(Source text)
Felipe Oriani
Felipe Oriani

Reputation: 38598

TypeInitializationException exception on creating an object

I have an assembly (class library project in .Net 3.5) that has some references like System.Configuration and System.Web. I use it on a web application and it works fine.

Now, I need to make a reference to a Windows Forms project and I can't understand what is happening. When I try to create an instance of my class it does not work; an exception of type TypeInitializationException is thrown.

I try to create other instances of my assembly and those work, except this specific class.

Does anybody know what is happening?

Upvotes: 35

Views: 57163

Answers (4)

user1412699
user1412699

Reputation: 1994

For me it was duplicate key in static dictionary

public static Dictionary<string, int> Cities = new Dictionary<string, int>(){
{"New York", 1},
{"Amsterdam", 2},
{"New York", 1}
};

Upvotes: 1

Travis
Travis

Reputation: 1095

Just to catch another scenario, this error will be thrown when your AppConfig contains a section that is not defined in the configSections node. It's case sensitive, so verify that your custom config sections match what's in the configSections node.
(End Source text)
• **Task set**:
a) Decide whether each statement agrees with the TypeInitializationException discussion, answering yes or no and quoting the deciding words of the discussion: (i) the assembly is a class library project in .Net 3.5; (ii) every class in the assembly fails to instantiate from the Windows Forms project; (iii) matching custom config sections against the configSections node ignores letter case.
b) Carry the TypeInitializationException discussion forward from its final sentence with a few more sentences in the same vein.
(Data under study)
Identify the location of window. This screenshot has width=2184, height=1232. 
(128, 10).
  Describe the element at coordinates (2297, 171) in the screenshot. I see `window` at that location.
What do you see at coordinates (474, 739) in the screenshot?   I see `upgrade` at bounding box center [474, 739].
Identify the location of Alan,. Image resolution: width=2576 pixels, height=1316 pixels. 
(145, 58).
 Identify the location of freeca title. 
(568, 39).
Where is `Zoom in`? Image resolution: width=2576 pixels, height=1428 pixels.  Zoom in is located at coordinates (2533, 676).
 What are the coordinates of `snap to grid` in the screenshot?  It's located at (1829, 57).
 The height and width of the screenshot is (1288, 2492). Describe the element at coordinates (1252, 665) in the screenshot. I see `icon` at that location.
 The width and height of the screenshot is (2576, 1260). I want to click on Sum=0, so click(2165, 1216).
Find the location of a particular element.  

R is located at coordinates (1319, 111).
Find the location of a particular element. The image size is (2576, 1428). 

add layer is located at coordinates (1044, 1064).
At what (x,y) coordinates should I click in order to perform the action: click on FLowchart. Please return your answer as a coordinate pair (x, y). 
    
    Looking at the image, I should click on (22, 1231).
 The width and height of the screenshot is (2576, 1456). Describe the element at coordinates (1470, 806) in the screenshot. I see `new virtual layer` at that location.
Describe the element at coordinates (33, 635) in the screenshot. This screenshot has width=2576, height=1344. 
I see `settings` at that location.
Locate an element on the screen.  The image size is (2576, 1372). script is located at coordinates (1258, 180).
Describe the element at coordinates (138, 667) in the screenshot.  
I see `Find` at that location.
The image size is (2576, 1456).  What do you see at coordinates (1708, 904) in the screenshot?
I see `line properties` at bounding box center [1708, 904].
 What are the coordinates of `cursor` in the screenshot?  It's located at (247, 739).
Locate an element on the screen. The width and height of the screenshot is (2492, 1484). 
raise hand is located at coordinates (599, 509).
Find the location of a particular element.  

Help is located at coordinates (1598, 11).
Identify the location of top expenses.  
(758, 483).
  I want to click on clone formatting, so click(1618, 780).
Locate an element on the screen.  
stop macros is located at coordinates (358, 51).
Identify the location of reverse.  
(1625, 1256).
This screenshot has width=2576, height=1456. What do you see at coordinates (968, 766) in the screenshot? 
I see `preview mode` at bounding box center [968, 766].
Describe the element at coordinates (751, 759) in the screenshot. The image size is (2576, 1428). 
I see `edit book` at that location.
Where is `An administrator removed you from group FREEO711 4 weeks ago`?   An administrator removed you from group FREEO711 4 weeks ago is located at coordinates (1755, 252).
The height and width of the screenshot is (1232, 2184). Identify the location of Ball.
(End Data under study)
• **Task responses**:
a)
(i) Yes: "class library project in .Net 3.5"
(ii) No: "I try to create other instances of my assembly and those work, except this specific class."
(iii) No: "It's case sensitive"

b)
Upvotes: 4

Timothy Fries
Timothy Fries

Reputation: 2233

TypeInitializationException is usually thrown when a static field of the class can't be initialized. For example:

class BadClass
{
    private static MyClass fieldName = new MyClass();
}

Will cause a TypeInitializationException prior to the first usage of BadClass if the constructor for MyClass throws.

You can look at the InnerException property of the TypeInitializationException to drill down into the cause of the failure in more detail. It will usually point you to the underlying exception that caused the type initialization to fail.

Upvotes: 72

driis
driis

Reputation: 164291

TypeInitializationException is thrown when the class initializer fails. There can be a number of reasons to this, but most likely you have some code in your class' static constructor, that throws an exception. You can likely look at the InnerException property to get the real exception.